### WHAT THIS TASK INVOLVES
Rewrite all the records below with "specified" changed to "listed" and everything else unchanged. Leave out the pictures.

### GIVEN RECORDS

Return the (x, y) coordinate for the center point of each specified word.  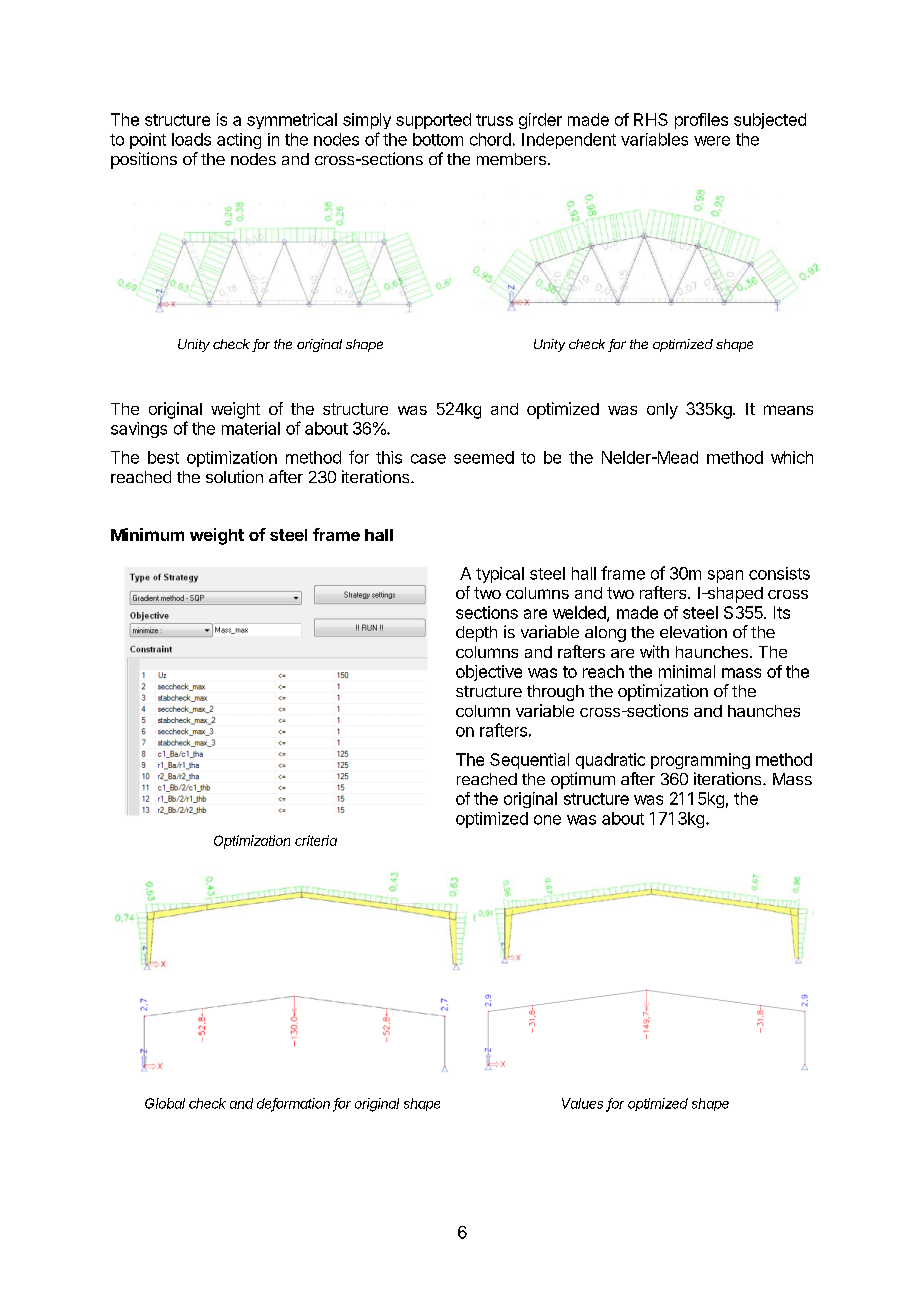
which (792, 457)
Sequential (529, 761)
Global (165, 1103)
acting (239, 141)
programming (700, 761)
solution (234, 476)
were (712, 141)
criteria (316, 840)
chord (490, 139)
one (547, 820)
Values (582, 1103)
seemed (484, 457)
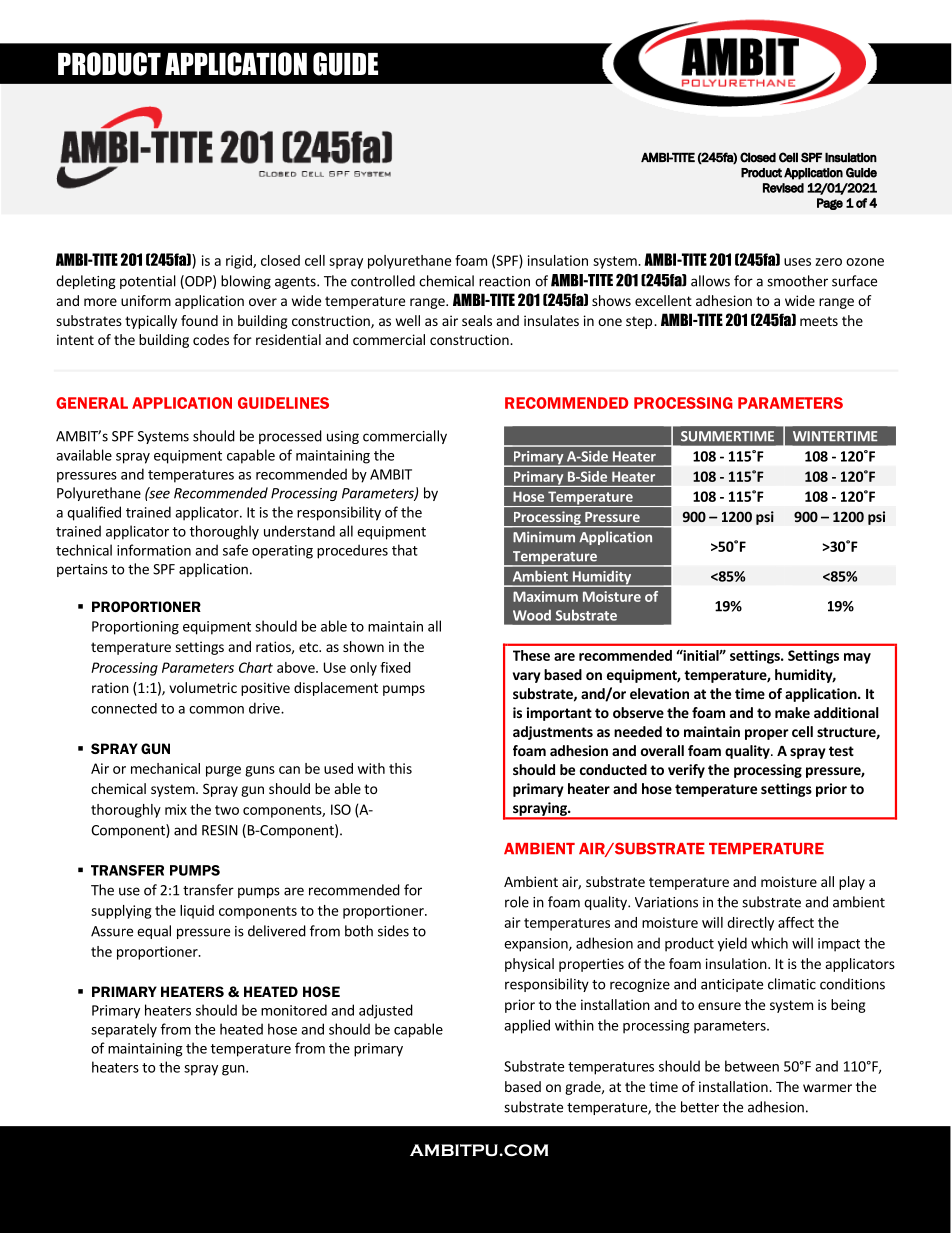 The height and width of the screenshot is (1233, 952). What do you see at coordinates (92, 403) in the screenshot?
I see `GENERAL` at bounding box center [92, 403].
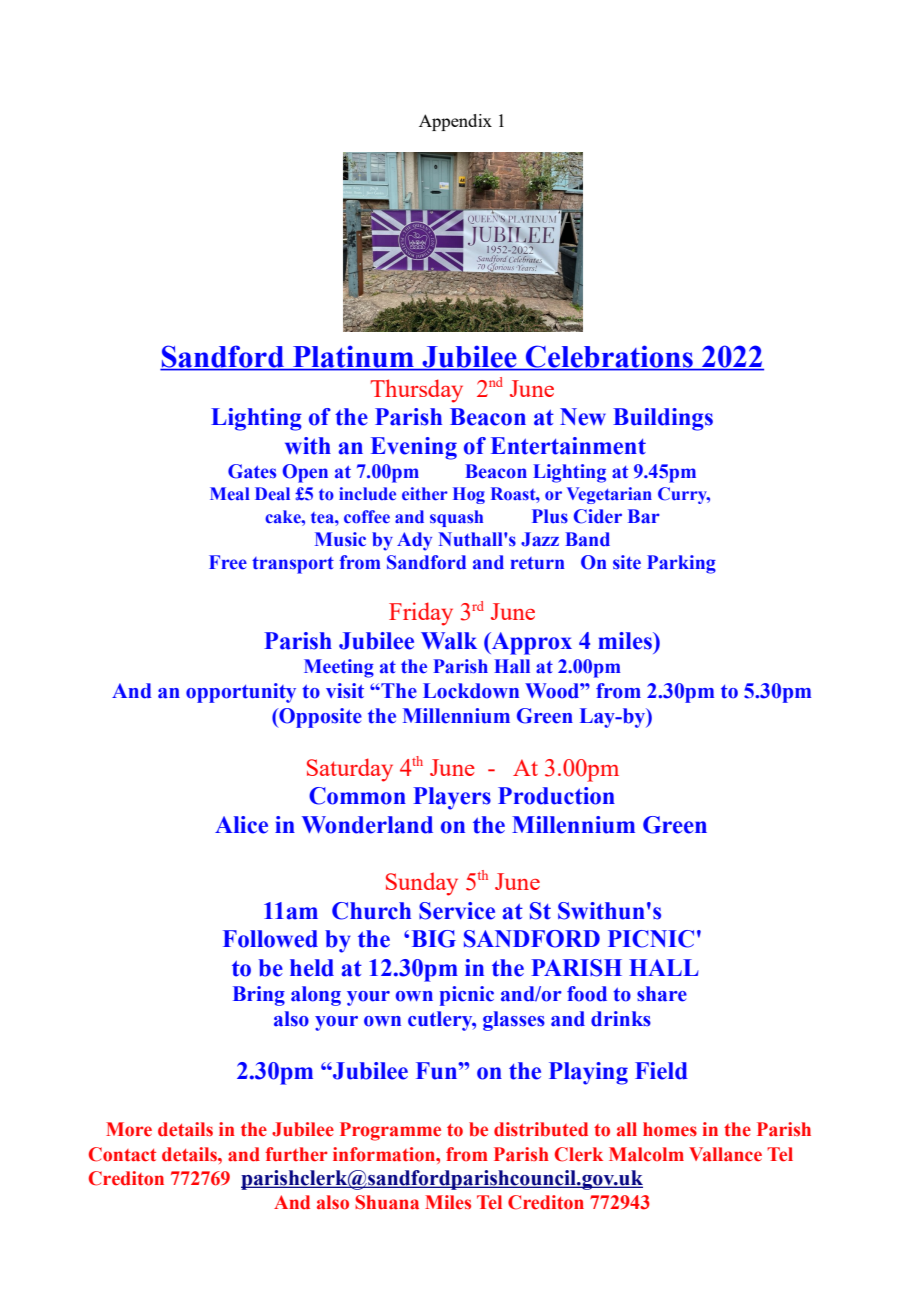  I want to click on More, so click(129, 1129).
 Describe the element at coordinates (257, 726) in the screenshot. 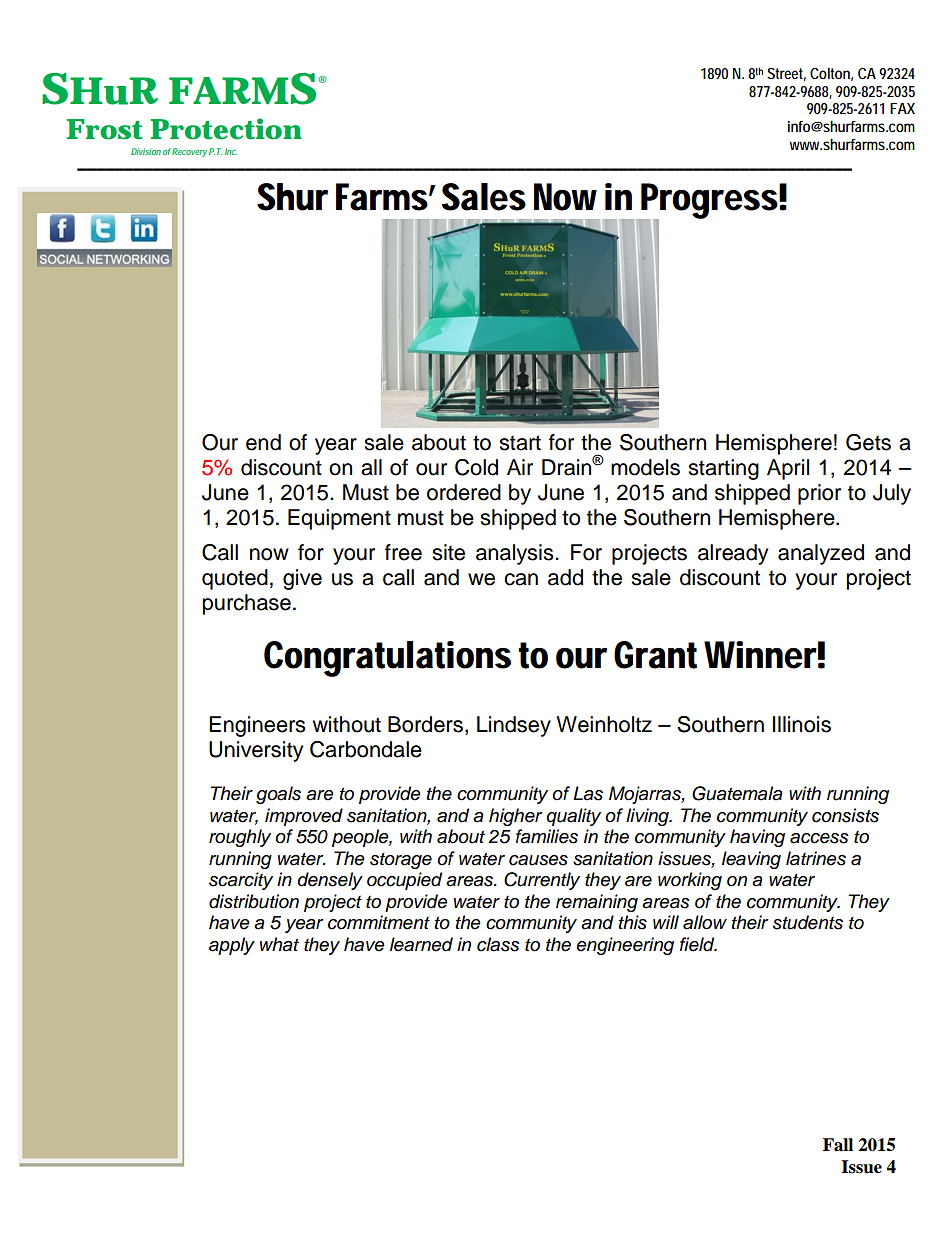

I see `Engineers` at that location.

### RESULT BELOW
Return the (x, y) coordinate for the center point of each listed word.  
which (792, 457)
Sequential (529, 761)
Global (165, 1103)
acting (239, 141)
programming (700, 761)
solution (234, 476)
were (712, 141)
criteria (316, 840)
chord (490, 139)
one (547, 820)
Values (582, 1103)
seemed (484, 457)
 The height and width of the screenshot is (1233, 952). What do you see at coordinates (92, 403) in the screenshot?
I see `GENERAL` at bounding box center [92, 403].
  I want to click on More, so click(129, 1129).
 Describe the element at coordinates (257, 726) in the screenshot. 

I see `Engineers` at that location.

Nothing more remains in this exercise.